В 1971 году, когда Орлов был назначен на пост ректора, ему выделили трёхкомнатную квартиру в зелёном двухэтажном доме. Жену Иван Иванович попросил уволиться. Долгие годы она продолжала ездить на работу в Раменское. В коллективе Валентину любили и жалели, когда она ушла с почты. Но она с радостью согласилась на роль домохозяйки и ни о чём другом, кроме как помогать мужу, не думала. Руководство вузом это прежде всего административная волокита: письма, звонки, договоры по стажировкам студентов, поиск для этого новых партнёров. В коллективе тоже забот хватало: у кого больничный, у кого отпуск, кто в декрет ушёл, кто, наоборот, вышел из него. Все документы требовали проверок и личной подписи ректора. Дома его почти не бывало, отчего все дела по хозяйству вела Валентина. Справлялась, как могла, учитывая, что сама она, приближаясь к сорока годам стала постоянно болеть: загубленные в детстве желудок и поджелудочная железа постоянно давали о себе знать. Мечтая родить ребёнка, Валентина стала усиленно лечиться, села на гормоны, но кроме как лишним весом, ничем, в результате, не обзавелась. Отчаявшись, женщина состригла толстую косу, переобулась в обувь без каблуков, удлинила юбки, поблекла. Иван Иванович, замечая это, не раз предлагал супруге устроить её или в библиотеку, или секретарём на одну из кафедр. Конечно, жене нужен был какой-то стимул для выхода из дома. Но Валентина отказывалась. Перед бесшабашными студентами или представительными преподавателями она испытывала тревогу и даже панику. Не складывались у неё отношения и с соседями по дому. Понимая, что не умеет говорить, как нужно, женщина зажималась. Бражник и Бережной относились к жене ректора скорее почтительно, да и с Галиной Петровной подружиться не удавалось. И если Ивану Ивановичу было куда тратить свои отеческие чувства, то Валентина от такого добровольного затворничества постепенно превратилась в дикарку, какой была в детстве. При этом она никогда никому не жаловалась, с соседями была приветливой и не зазнавалась.

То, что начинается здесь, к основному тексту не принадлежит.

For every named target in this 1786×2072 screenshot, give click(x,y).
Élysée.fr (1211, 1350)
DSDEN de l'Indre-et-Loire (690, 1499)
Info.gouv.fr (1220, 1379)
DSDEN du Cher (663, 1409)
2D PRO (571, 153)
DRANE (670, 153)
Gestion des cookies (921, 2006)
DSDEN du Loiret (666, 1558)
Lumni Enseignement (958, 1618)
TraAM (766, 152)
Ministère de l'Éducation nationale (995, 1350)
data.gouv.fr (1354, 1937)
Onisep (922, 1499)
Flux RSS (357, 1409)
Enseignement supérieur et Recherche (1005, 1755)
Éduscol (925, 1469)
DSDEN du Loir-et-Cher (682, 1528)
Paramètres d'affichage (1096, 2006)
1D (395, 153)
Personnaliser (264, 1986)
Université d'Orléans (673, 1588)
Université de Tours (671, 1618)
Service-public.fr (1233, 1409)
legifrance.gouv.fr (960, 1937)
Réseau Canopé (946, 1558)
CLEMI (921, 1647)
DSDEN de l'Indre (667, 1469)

Глядя на часы, Иван Иванович прикидывал успеет ли он сварить бульон и накормить жену до четырёх. К этому часу ректору необходимо было вернуться в свой кабинет, так как он ждал звонка от хирурга из Бурденко. Едва открыв входную дверь в дом, ещё внизу Орлов почувствовал вкусный аромат бульона. Спутать его нельзя было ни с каким другим. Запах этого навара мужчина помнил с детства, когда в голодные послевоенные годы разжившись кожей и костями от курицы мать варила их ему с братом. Это богатство, что оставалось после приготовления рулета из курятины с грибами, продавал по знакомству повар из ресторана. А когда к этим «отбросам» добавлялись и потрохи, в семье был праздник. Мать усаживала мальчишек за стол и, зачерпнув в кастрюле одну из сваренных частей, спрашивала: «Это кому?». Пацаны по очереди оглашали всех, ревниво следя, как вываливается в тарелку содержимое половника. Сглатывали слюну, провожая бесследно шейку, доставшуюся бабушке, а потом печёнку, что выпала матери. Садились есть свои порции, в которые, как назло, кроме шкуры и косточек ничего не попадалось. Но переносили это по-мужски, сопя носами и стараясь не глядеть по сторонам. Вымакав последние капли, они вздыхали и шли на кухню за тарелкой, в которую собирали вываренные и обглоданные кости для дворового пса Махони беспородного мохнатого друга всей детворы их восьмиквартирного дома. И почти тут же их застигал оклик матери или бабушки.